Security Bulletin: IBM Event Streams is vulnerable to a Broken Access Control attack and Post Exploitation attacks due to the Kotlin component (CVE-2020-29582,CVE-2022-24329).

Summary

IBM Event Streams is vulnerable to a Broken Access Control attack and Post Exploitation attacks due to the JetBrains Kotlin component. JetBrains Kotlin is used in event streams to simplify the development process with its concise syntax, enhance code safety with nullability features, and improve performance through interoperability with Java.

Vulnerability Details

CVEID:CVE-2020-29582
**DESCRIPTION:**JetBrains Kotlin could allow a local authenticated attacker to obtain sensitive information, caused by an insecure permission flaw when creating temporary file and folder by the Java API. By gaining access to the temporary directory, an attacker could exploit this vulnerability to obtain sensitive information, and use this information to launch further attacks against the affected system.
CVSS Base score: 5.5
CVSS Temporal Score: See: https://exchange.xforce.ibmcloud.com/vulnerabilities/196239 for the current score.
CVSS Vector: (CVSS:3.0/AV:L/AC:L/PR:L/UI:N/S:U/C:H/I:N/A:N)

CVEID:CVE-2022-24329
**DESCRIPTION:**JetBrains Kotlin could provide weaker than expected security, caused by failing to lock dependencies for Multiplatform Gradle Projects.

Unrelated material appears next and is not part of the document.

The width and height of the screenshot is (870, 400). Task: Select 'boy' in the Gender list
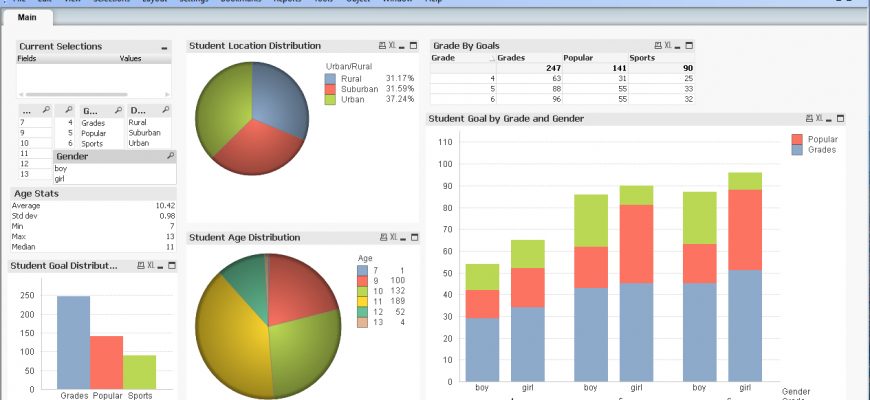pyautogui.click(x=61, y=169)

A remote attacker could exploit this vulnerability to launch further attacks on the system.
CVSS Base score: 5.3
CVSS Temporal Score: See: https://exchange.xforce.ibmcloud.com/vulnerabilities/220617 for the current score.
CVSS Vector: (CVSS:3.0/AV:N/AC:L/PR:N/UI:N/S:U/C:N/I:L/A:N)

Affected Products and Versions

Remediation/Fixes

IBM strongly recommends addressing the vulnerability now by upgrading

Upgrade to IBM Event Streams 11.4.0 by following the upgrading and migrating documentation.

Workarounds and Mitigations

None